What then?  A public inquiry sat between 2018-2022, with its final report not due until this September, 2024. The Metropolitan police have reported that they are investigating possible charges of corporate manslaughter, likely implicating the Royal Borough of Kensington & Chelsea, the Kensington & Chelsea Tenants Management Organisation, Rydon as the lead contractor on refurbishment, and a series of other sub-contractors as well as private companies related to the cladding so tragically used on the Tower. By September 2023, 56 individuals – again, likely from the same organisations – have been questioned under caution for possible gross negligence manslaughter charges. A civil action against 14 organisations resulted in a £150m settlement for about 900 people in April 2023. If any criminal charges do follow, then they will not take place until 2027 at the earliest – ten years after the fire.

Source: Justice4Grenfell at https://justice4grenfell.org/

But whatever the outcomes of these legal processes – should they in fact follow – what does this mean for justice for the bereaved, survivors and residents? I cannot and would not claim to speak for those individuals and households of course. But I do have experience of working, directly or vicariously, with those bereaved by deaths at work and also those killed in the custody of the state.
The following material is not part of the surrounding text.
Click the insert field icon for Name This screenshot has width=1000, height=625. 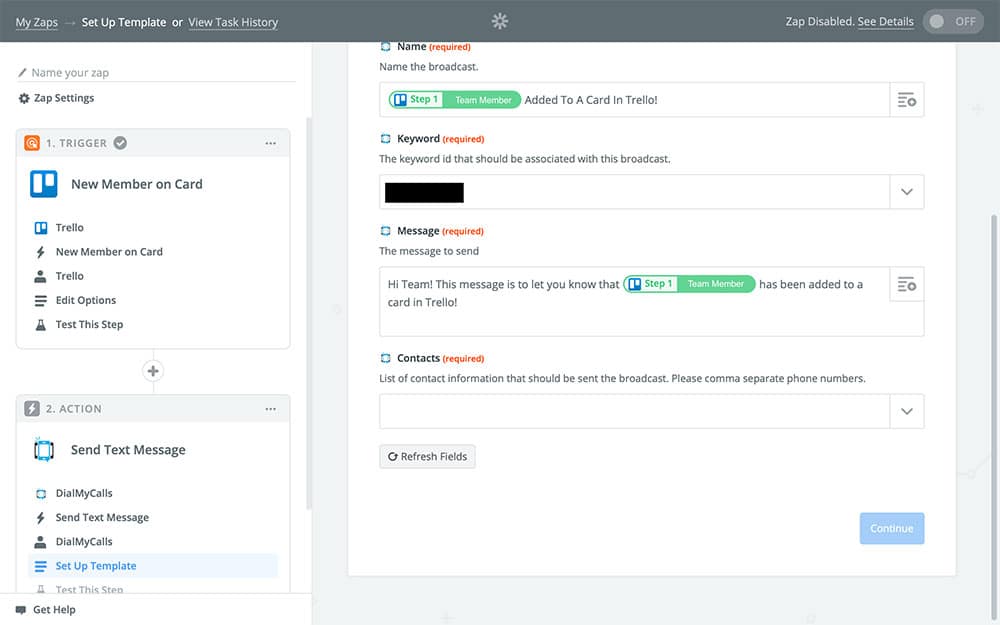(906, 100)
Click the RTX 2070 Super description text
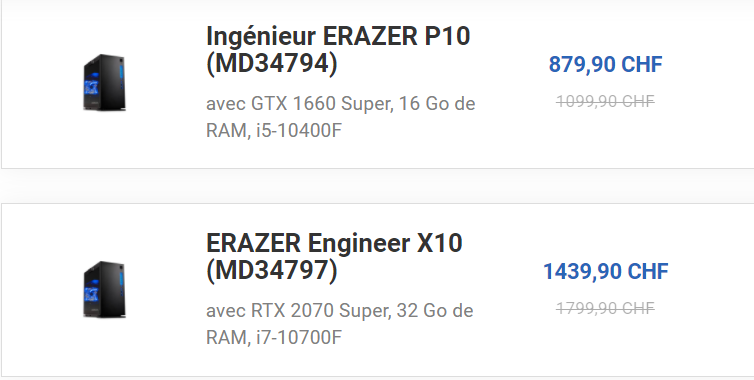This screenshot has width=754, height=380. point(321,311)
Overwhelmingly, a key demand of those so-affected are for the truth as to why their loved ones died – and it is a hope that the Grenfell Inquiry will formally acknowledge what many already know about the killings at Grenfell and how they could and should have been prevented. It follows that whatever recommendations ultimately emanate from the Grenfell Inquiry, these must be implemented – although sadly the fact is that such inquiries, not to mention a plethora of other official reports on avoidable deaths, are routinely ignored by powerful state and corporate bodies. It is precisely for this this reason that the charity INQUEST is leading a campaign for a National Oversight Mechanism to provide better learning, prevention, transparency and accountability for bereaved families following these and similar deaths. In this context, it is gruesome to note that had the coronial recommendations after the fire which killed six people at another tower block, Lakanal House, in South London in 2009, been implemented by government, then Grenfell may never have happened.

Image courtesy of Gerry Popplestone (Creative Commons)

But, then, whatever criminal justice may deliver in terms of corporate and individual prosecutions, an overwhelming demand of families affected by such tragedies is that other families do not experience similar, searing grief and loss, life-changing detrimental harms and life-long trauma. Historic, structural factors meant that the lives of those in Grenfell Tower counted for less than those of others in the richest Borough of England. Addressing such factors requires transformative not criminal justice: “a way of making things right” which do not rely on the state but “actively cultivate … safety for all” – that is, radical changes in the ways in which we organise our society, with a bottom line being a commitment to treating all people with respect and dignity, which also means listening and responding to them. The challenge then becomes, to paraphrase Mia Mingus, to determine ways – democratically – which do not merely address specific instances of violence, but transcend the oppressive relationships that allow these to happen. Grenfell surely highlights the need to “transform the conditions which help to create acts of violence or make them possible. Often this includes transforming harmful oppressive dynamics, our relationships to each other, and our communities at large.” Such outcome may provide some element of justice after Grenfell.

Steve Tombs, Emeritus Professor in Criminology, The Open University Steve.tombs@open.ac.uk

Thanks to Joe Sim for his as-ever helpful comments on a first draft of this blog.